What the exercise asks ->
Please rewrite the material below from the line containing "This screenshot has width=799, height=645." down to the line containing "center [234, 638].", replacing "screenshot" with "screen capture" and keeping everything else unchanged. Leave the pictures out of your answer.

*** Available data ***

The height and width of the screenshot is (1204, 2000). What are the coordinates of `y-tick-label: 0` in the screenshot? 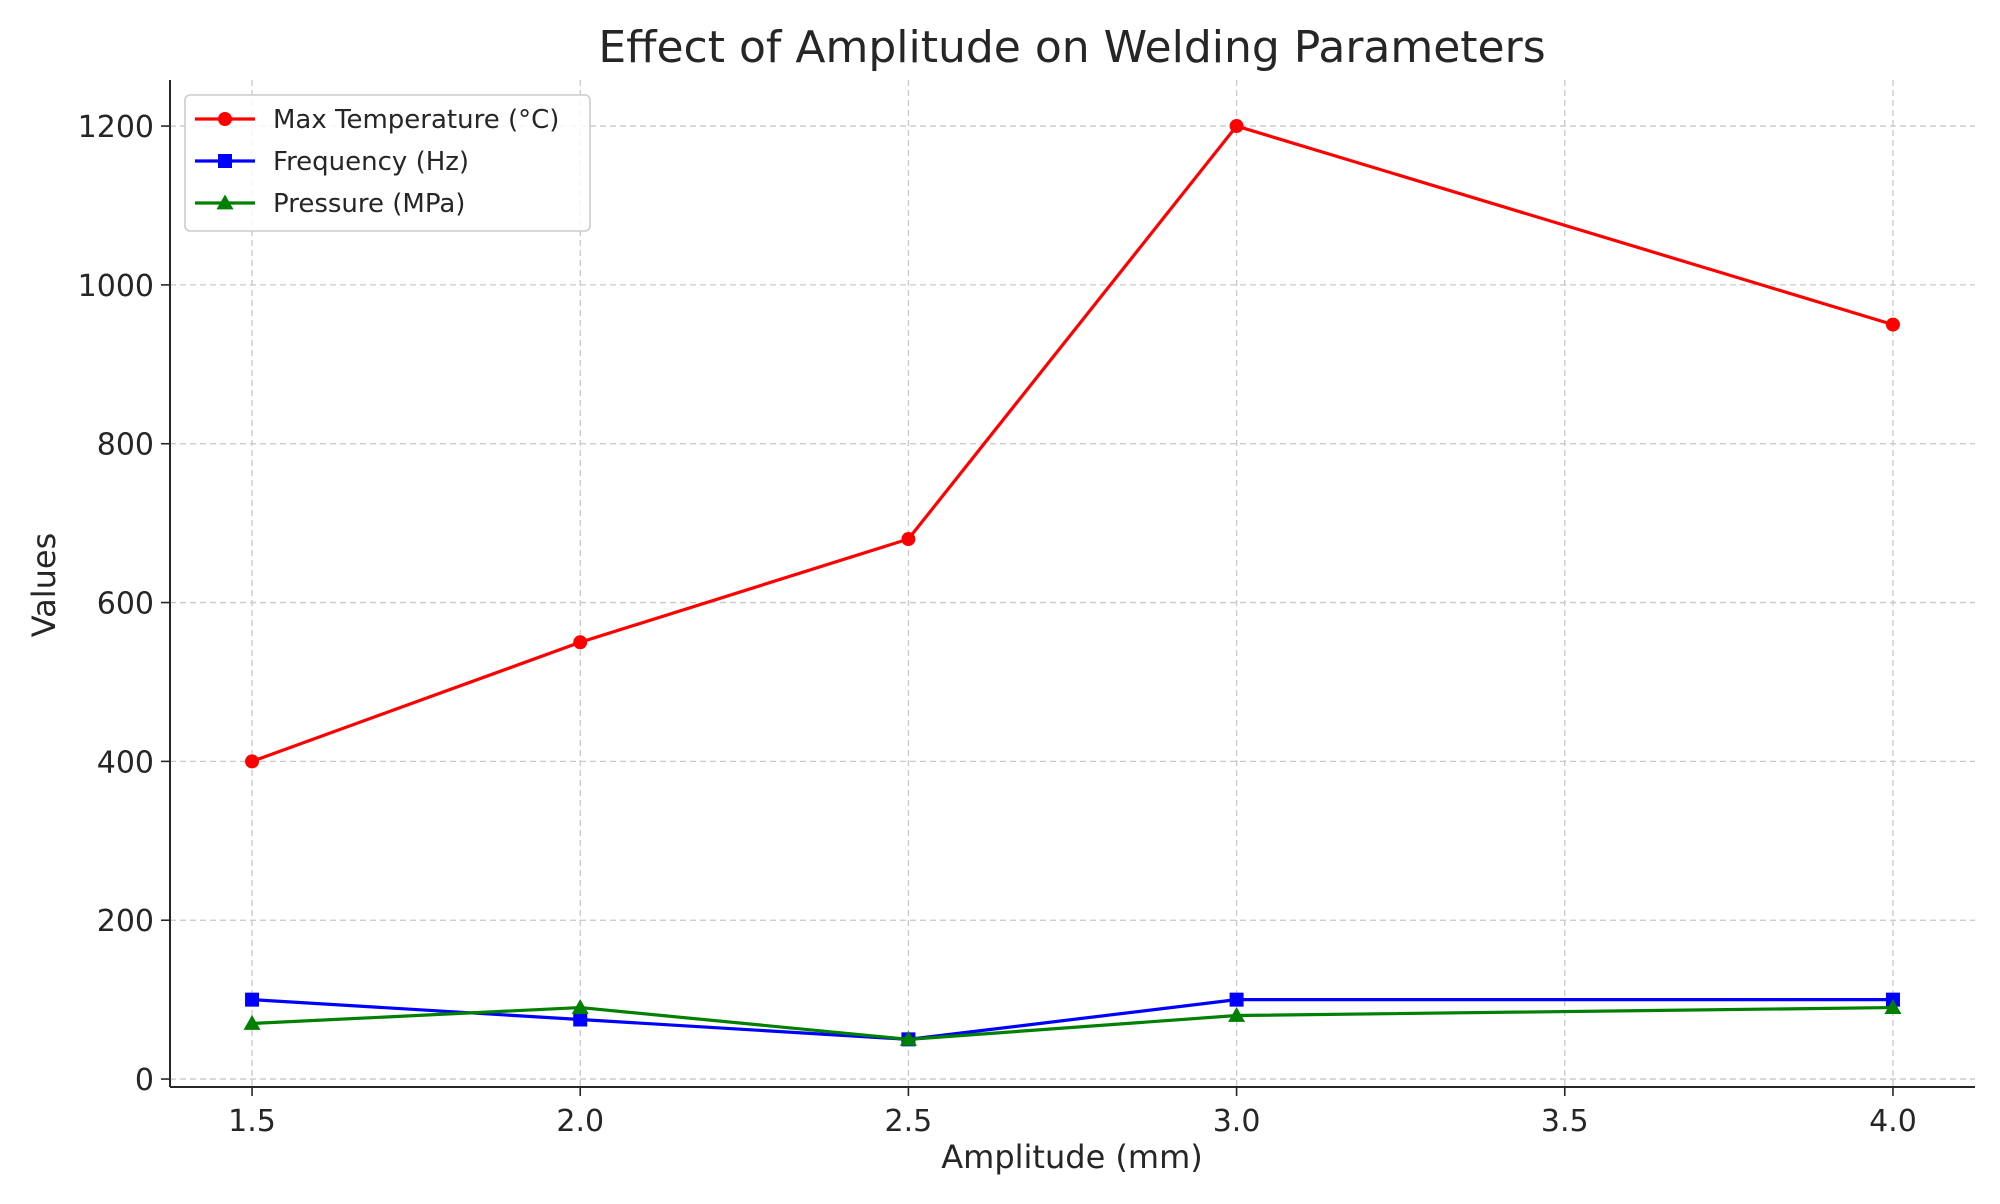 It's located at (144, 1080).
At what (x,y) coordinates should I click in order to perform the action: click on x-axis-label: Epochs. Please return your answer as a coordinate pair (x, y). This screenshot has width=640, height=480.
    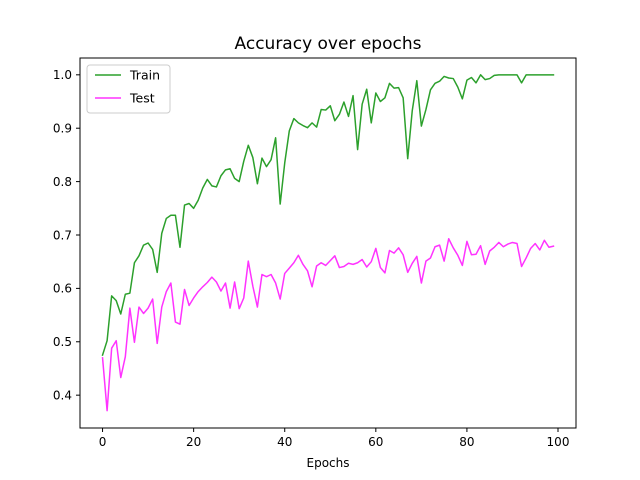
    Looking at the image, I should click on (328, 463).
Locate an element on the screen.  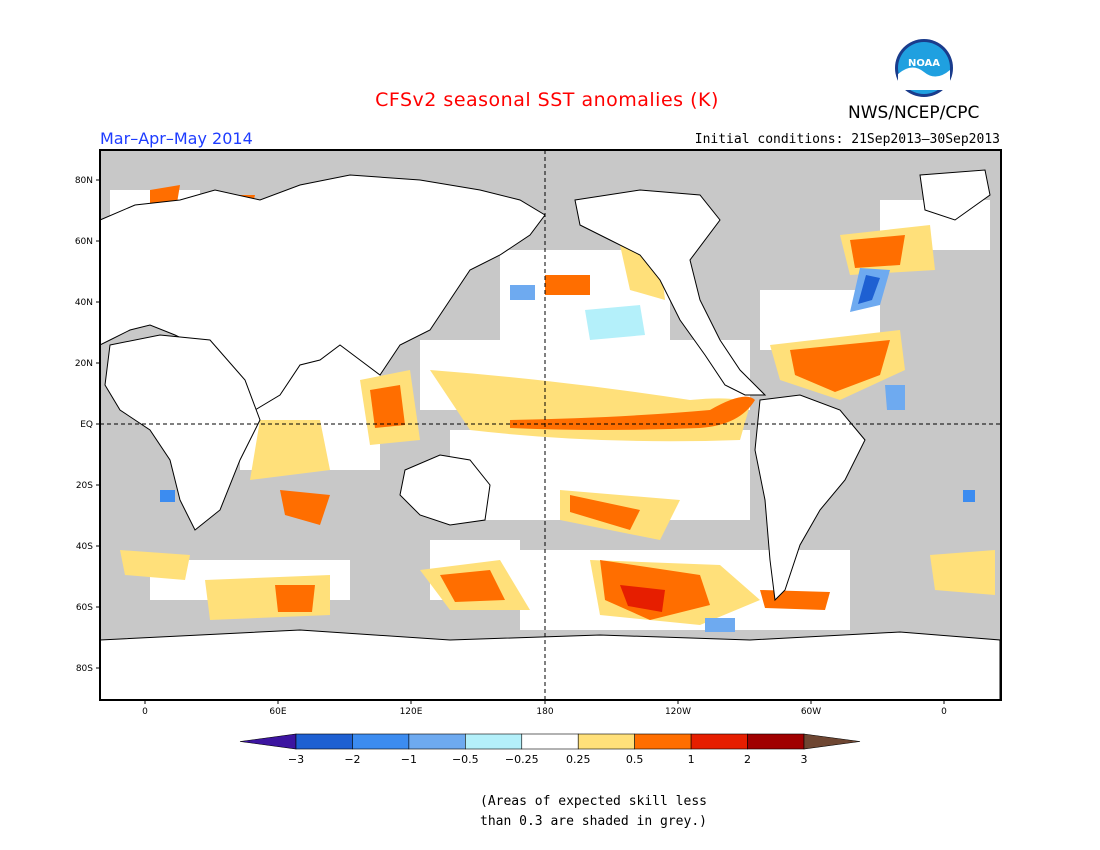
longitude-ticks is located at coordinates (544, 702).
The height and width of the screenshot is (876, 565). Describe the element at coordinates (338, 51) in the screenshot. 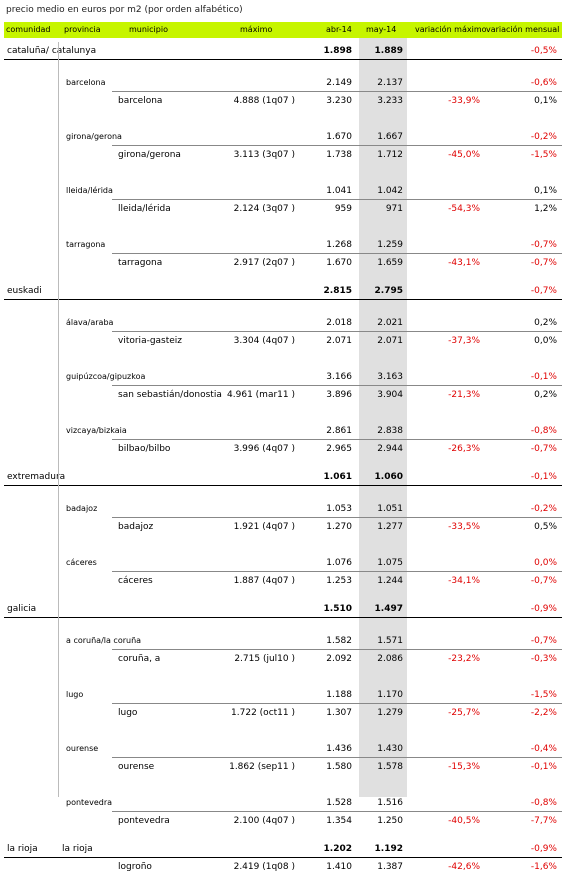

I see `abr-value: 1.898` at that location.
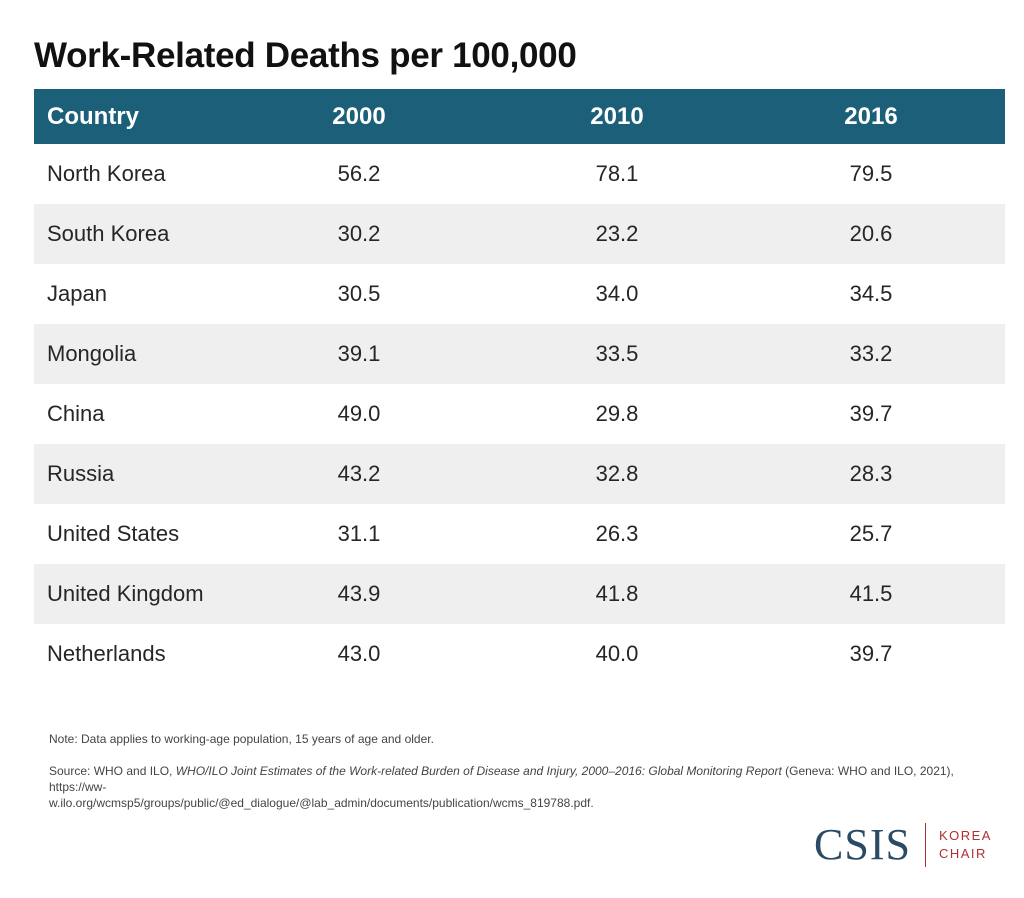 The width and height of the screenshot is (1024, 898). I want to click on header-country: Country, so click(93, 116).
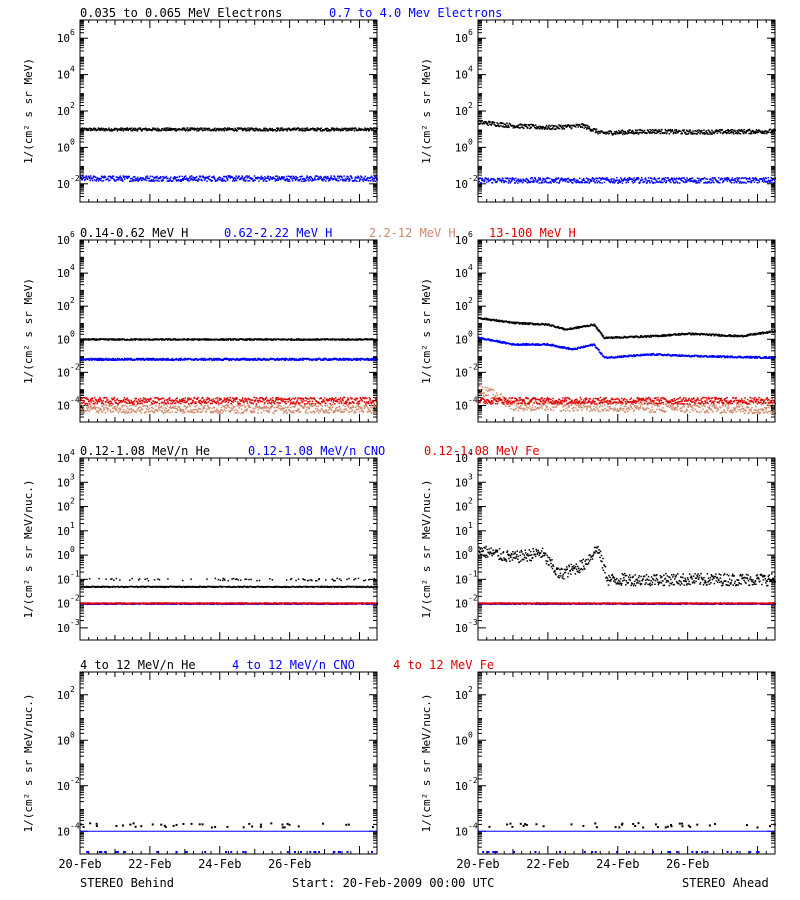 The width and height of the screenshot is (800, 900). I want to click on y-tick-label: 10, so click(462, 76).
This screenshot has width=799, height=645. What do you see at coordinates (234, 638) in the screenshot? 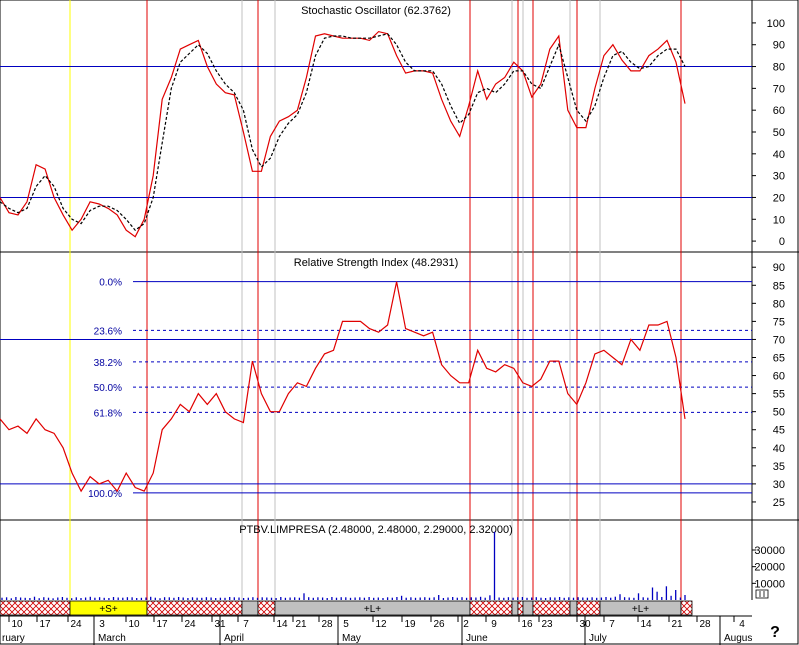
I see `month-label: April` at bounding box center [234, 638].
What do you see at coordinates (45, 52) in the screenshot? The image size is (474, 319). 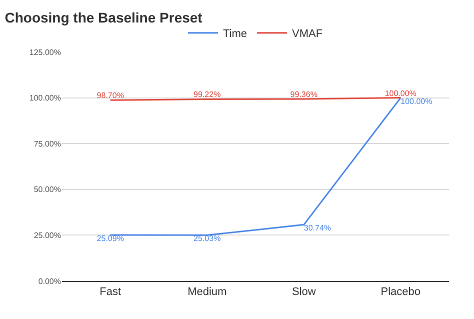 I see `y-tick-label: 125.00%` at bounding box center [45, 52].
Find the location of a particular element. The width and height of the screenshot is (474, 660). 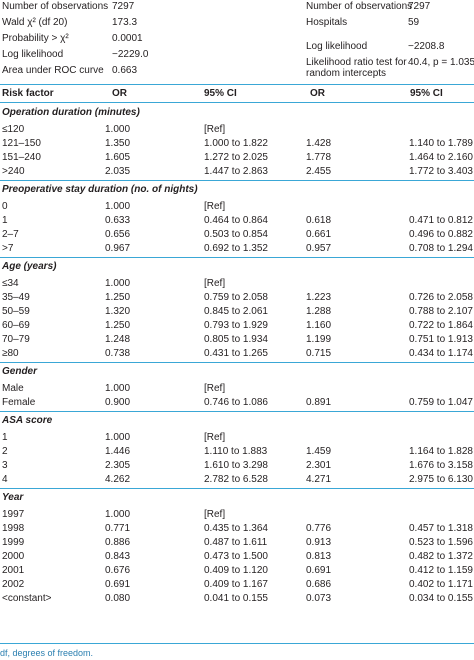

cell-ci-1: 1.447 to 2.863 is located at coordinates (236, 172).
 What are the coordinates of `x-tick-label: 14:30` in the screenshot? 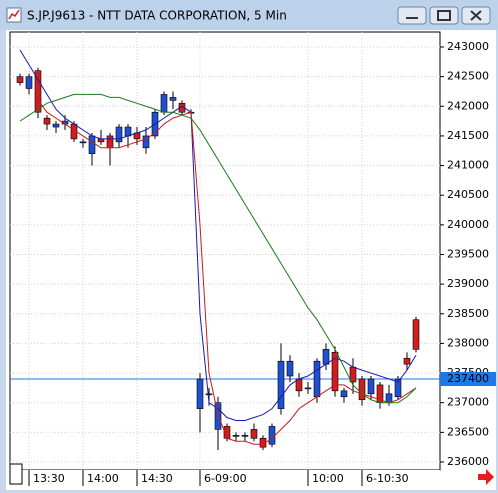 It's located at (157, 478).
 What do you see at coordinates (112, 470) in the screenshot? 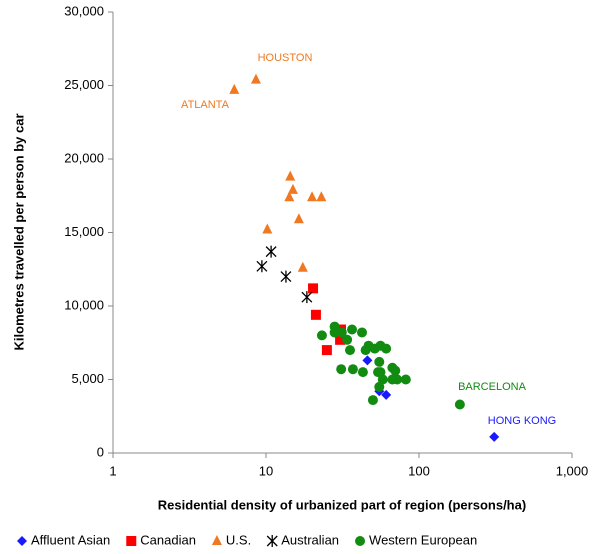
I see `x-tick-label: 1` at bounding box center [112, 470].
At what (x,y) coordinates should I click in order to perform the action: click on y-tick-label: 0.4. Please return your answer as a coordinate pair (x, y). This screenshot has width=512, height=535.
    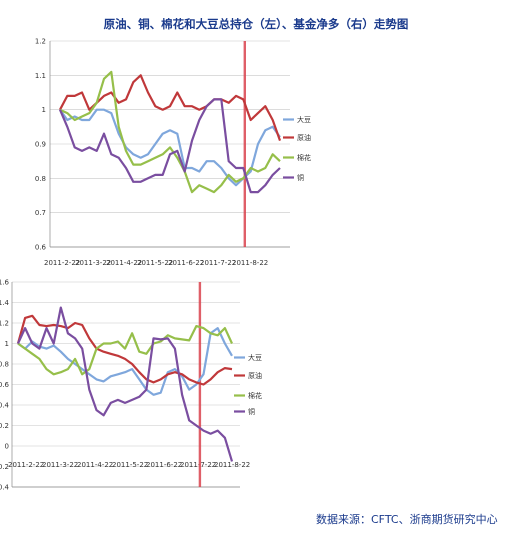
    Looking at the image, I should click on (5, 406).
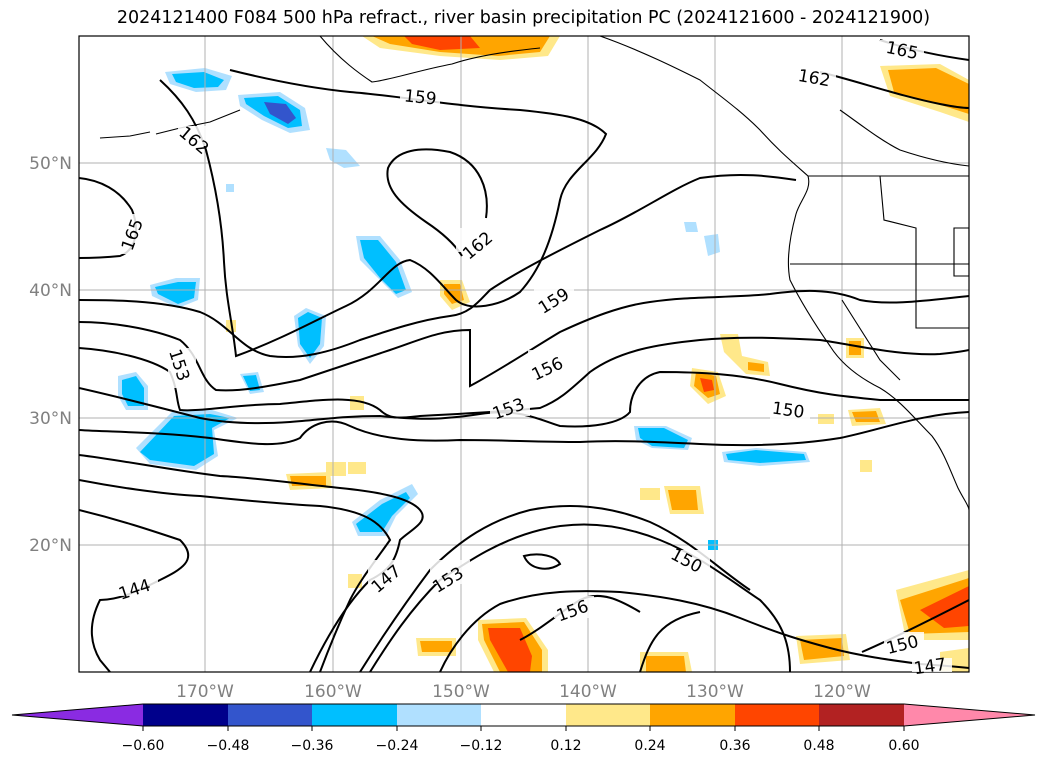 Image resolution: width=1047 pixels, height=765 pixels. Describe the element at coordinates (650, 746) in the screenshot. I see `colorbar-tick-label: 0.24` at that location.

*** End of Available data ***

Task answer ->
This screen capture has width=799, height=645. What do you see at coordinates (234, 638) in the screen capture? 
I see `month-label: April` at bounding box center [234, 638].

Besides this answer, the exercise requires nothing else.